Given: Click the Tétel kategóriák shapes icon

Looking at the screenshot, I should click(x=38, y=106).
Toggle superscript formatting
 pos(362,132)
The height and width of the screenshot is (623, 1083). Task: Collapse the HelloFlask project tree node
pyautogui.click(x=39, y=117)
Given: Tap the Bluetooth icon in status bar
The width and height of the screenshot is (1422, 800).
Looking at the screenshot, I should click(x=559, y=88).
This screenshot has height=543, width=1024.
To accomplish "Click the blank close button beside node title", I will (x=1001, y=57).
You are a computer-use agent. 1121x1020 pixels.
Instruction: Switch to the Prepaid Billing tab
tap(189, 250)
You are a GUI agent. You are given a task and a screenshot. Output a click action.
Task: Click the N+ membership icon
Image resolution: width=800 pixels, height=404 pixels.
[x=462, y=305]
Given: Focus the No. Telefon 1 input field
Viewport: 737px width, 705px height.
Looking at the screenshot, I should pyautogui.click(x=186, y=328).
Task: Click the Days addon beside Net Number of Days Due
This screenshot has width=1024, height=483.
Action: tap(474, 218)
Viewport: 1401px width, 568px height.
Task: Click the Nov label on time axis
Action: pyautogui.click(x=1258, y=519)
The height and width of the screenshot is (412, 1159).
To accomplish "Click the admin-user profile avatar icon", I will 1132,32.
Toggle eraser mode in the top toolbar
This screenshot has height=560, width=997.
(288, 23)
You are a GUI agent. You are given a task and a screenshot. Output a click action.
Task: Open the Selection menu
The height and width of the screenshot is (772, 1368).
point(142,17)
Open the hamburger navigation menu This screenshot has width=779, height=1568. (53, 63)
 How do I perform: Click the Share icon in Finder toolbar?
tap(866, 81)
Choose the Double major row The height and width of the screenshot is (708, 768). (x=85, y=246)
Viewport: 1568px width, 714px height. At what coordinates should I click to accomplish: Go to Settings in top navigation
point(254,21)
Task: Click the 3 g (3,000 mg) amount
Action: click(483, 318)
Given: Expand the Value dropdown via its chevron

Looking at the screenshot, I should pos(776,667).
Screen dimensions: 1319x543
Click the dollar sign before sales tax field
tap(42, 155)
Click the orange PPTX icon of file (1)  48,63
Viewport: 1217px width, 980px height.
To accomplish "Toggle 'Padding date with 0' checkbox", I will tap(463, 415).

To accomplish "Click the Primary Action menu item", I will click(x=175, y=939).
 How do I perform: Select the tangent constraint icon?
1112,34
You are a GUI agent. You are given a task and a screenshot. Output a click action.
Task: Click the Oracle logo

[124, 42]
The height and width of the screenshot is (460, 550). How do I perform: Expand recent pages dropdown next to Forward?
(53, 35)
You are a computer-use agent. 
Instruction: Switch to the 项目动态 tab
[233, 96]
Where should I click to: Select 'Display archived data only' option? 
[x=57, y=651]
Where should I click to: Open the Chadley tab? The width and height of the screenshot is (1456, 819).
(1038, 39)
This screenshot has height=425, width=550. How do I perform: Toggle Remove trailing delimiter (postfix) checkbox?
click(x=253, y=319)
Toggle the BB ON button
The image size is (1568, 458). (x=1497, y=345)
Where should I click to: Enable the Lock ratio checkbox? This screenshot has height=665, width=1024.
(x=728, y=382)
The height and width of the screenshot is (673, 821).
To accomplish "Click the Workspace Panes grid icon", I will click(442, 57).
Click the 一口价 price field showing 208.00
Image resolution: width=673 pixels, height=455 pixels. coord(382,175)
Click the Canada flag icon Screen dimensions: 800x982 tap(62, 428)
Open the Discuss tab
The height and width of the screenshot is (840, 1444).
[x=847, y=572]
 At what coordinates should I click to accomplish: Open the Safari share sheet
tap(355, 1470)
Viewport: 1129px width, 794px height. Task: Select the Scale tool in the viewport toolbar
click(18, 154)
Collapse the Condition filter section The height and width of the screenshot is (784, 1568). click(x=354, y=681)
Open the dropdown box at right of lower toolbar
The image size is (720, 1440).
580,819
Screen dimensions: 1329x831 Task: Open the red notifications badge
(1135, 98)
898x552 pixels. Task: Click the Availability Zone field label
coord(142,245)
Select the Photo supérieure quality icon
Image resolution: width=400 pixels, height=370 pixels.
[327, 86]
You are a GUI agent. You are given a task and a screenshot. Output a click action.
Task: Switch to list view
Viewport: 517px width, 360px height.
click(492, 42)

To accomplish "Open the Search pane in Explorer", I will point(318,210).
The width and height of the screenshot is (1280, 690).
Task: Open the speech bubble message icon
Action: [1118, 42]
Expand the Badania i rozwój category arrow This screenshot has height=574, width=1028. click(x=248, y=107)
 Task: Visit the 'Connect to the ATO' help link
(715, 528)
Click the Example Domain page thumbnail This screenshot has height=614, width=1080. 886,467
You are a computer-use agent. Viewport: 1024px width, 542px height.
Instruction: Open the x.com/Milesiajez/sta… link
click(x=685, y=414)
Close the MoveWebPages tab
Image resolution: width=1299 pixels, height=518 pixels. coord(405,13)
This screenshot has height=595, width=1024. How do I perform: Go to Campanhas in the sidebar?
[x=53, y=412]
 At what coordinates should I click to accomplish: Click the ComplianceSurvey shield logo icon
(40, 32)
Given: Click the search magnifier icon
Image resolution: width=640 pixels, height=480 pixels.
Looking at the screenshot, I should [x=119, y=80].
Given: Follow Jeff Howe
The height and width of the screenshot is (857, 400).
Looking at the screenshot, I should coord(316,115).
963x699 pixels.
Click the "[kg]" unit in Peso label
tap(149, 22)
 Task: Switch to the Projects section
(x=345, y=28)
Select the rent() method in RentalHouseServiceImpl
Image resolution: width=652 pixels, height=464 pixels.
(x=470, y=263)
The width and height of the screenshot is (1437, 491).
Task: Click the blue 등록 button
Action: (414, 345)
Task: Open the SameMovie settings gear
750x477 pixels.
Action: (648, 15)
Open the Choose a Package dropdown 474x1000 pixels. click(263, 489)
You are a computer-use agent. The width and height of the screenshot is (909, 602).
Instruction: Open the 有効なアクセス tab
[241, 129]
====
HOW TO COMPLETE THIS TASK: Which lines of the records contain the word "beside"? Copy each of them.

FINAL ANSWER:
To accomplish "Click the blank close button beside node title", I will (x=1001, y=57).
Task: Click the Days addon beside Net Number of Days Due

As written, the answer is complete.